Text section:
[Start of section]

The Progressive

NewsWire

A project of Common Dreams

For Immediate Release
Contact:

Jane Kochersperger, Media Officer,
(202)-680-3798,

jane.kochersperger@greenpeace.org or
John Deans, Greenpeace Policy
Analyst,
(207) 319-6850 (on site)

DOW Facility Fails Greenpeace Security Inspection

Plant Poses Catastrophic Risks to Texas Residents

WASHINGTON

Following a citizen inspection conducted
earlier this week by Greenpeace, the organization has issued a 'failed
inspection' report to Dow Chemical Company for failing to fully secure
its Texas Operations facility in Freeport, TX against terrorists or
catastrophic accidents. A copy of the inspection report was delivered in
person at the local headquarters today and also submitted to the
Department of Homeland Security (DHS). The Freeport facility puts130,000
people at risk.

https://www.greenpeace.org/usa/en/media-center/reports/Dow-Inspection-Report/

"We know Dow can eliminate these risks by switching to safer
processes, they just choose not to," said Greenpeace policy analyst John
Deans. "It's pretty shocking that disaster prevention is still
voluntary in a post 9/11 world, particularly in light of the magnitude
of the risk. As we have seen in the petrochemical industry, self
regulation is a hazardous proposition."

In 2008, Dow Chemical
partnered with K2Pure Solutions to begin converting its Pittsburgh, CA
plant to a safer process that eliminates the bulk storage of chlorine.
In 2009, Dow provided Greenpeace legislative language showing that Dow
could support a policy requiring safer chemical processes. Now, however,
Dow is leading the industry trade groups lobbying against policies that
would require safer chemical processes at plants and protect nearby
communities.

Although the Department of Homeland Security (DHS)
plans to inspect 'high risk' chemical plants, they will only inspect 3
percent of the 5,333 "high risk" plants by the end of 2010. Under a
temporary law, the DHS also has no authority to require the use of safer
chemical processes that would eliminate catastrophic poison gas risks
at a chemical facility.

Nearly nine years after the attacks of
9/11, the nation's chemical plants remain vulnerable to terrorist
attack. Chemical plant risk zones frequently extend up to 20 miles
downwind into densely populated areas due to the bulk storage or use of
poison gases such as chlorine. More than 100 million Americans are put
at risk by just 300 of the nation's "high risk" chemical plants. In
2004, the Homeland Security Council estimated that an attack on a
chemical facility would kill 17,500 people, seriously injure 10,000, and
send an additional 100,000 people to the hospital.

[End of section]

Data segment:
[Start of section]

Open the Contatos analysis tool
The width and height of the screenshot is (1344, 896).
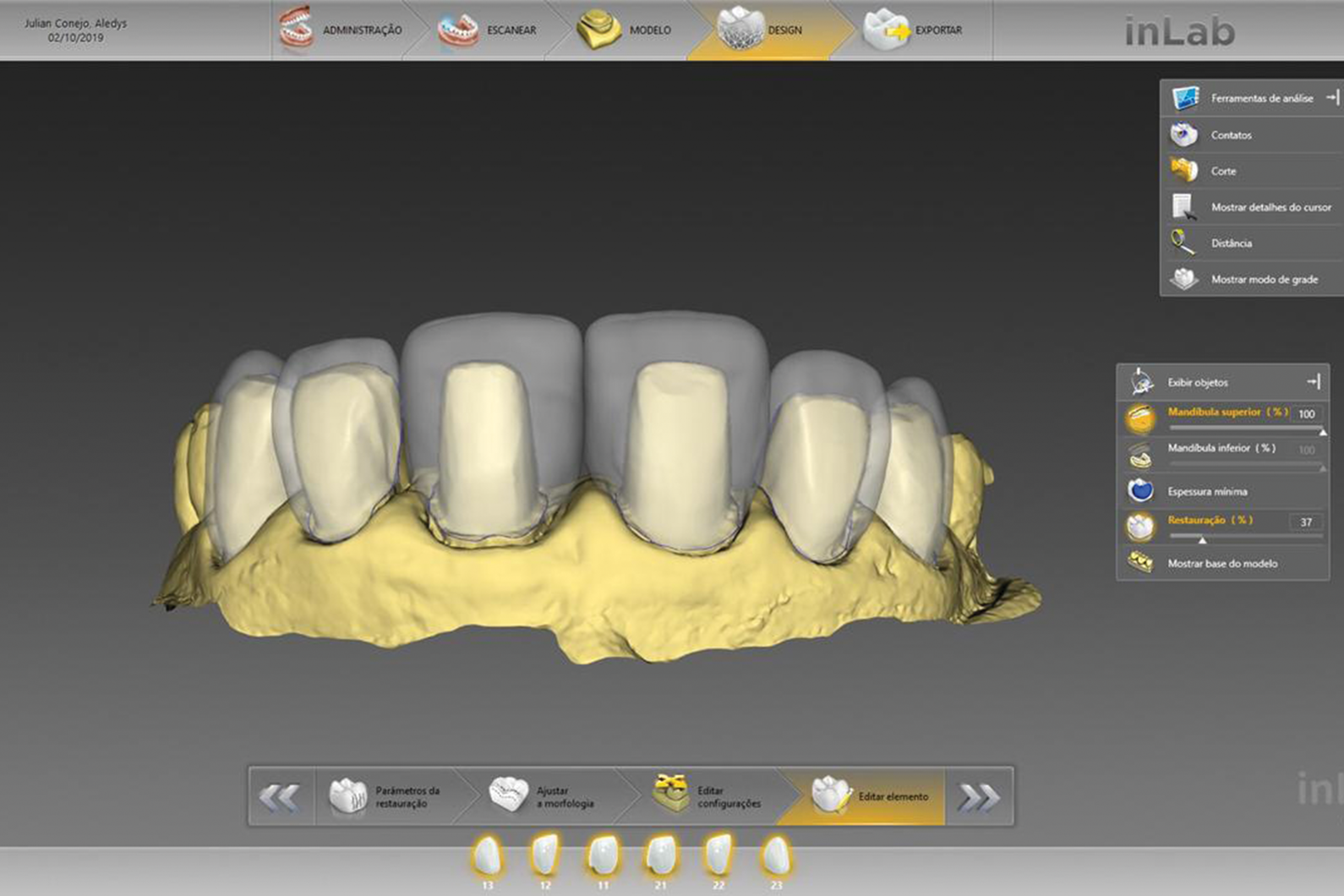1230,135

[End of section]

Work to be completed: Resume the press release about the failed Greenpeace security inspection of Dow's Freeport plant, starting right after its final sentence.

Output of the task:
Since 1999,
more than 500 plants have switched to safer and more secure chemicals or
processes nationwide, eliminating risks to 40 million Americans. At
least 6 facilities in Texas use safer processes eliminating risks to
over 70 thousand people.

The U.S. House of Representatives
passed a bill (HR 2868) on Nov. 6, 2009 that would require the highest
risk plants to convert to safer processes where commercially feasible.
This bill is now under consideration by the Senate.

"If the
chemical industry hasn't eliminated these risks by now, there is no
reason to believe that it ever will," said Deans. "Sadly, we all know
too well that security cameras and fences are an insufficient deterrent
to a terrorist, and we have seen that industrial accidents can have
fatal consequences."

Terrorism experts from agencies such as DHS,
the EPA, and the Government Accountability Office have documented the
nation's vulnerability to toxic releases at U.S. chemical plants and the
need to require safer processes. An accident could result in a deadly
release similar to that experienced in Bhopal, India in 1984, when a gas
leak at a pesticide plant killed 8,000 within three days.

Greenpeace is a global, independent campaigning organization that uses peaceful protest and creative communication to expose global environmental problems and promote solutions that are essential to a green and peaceful future.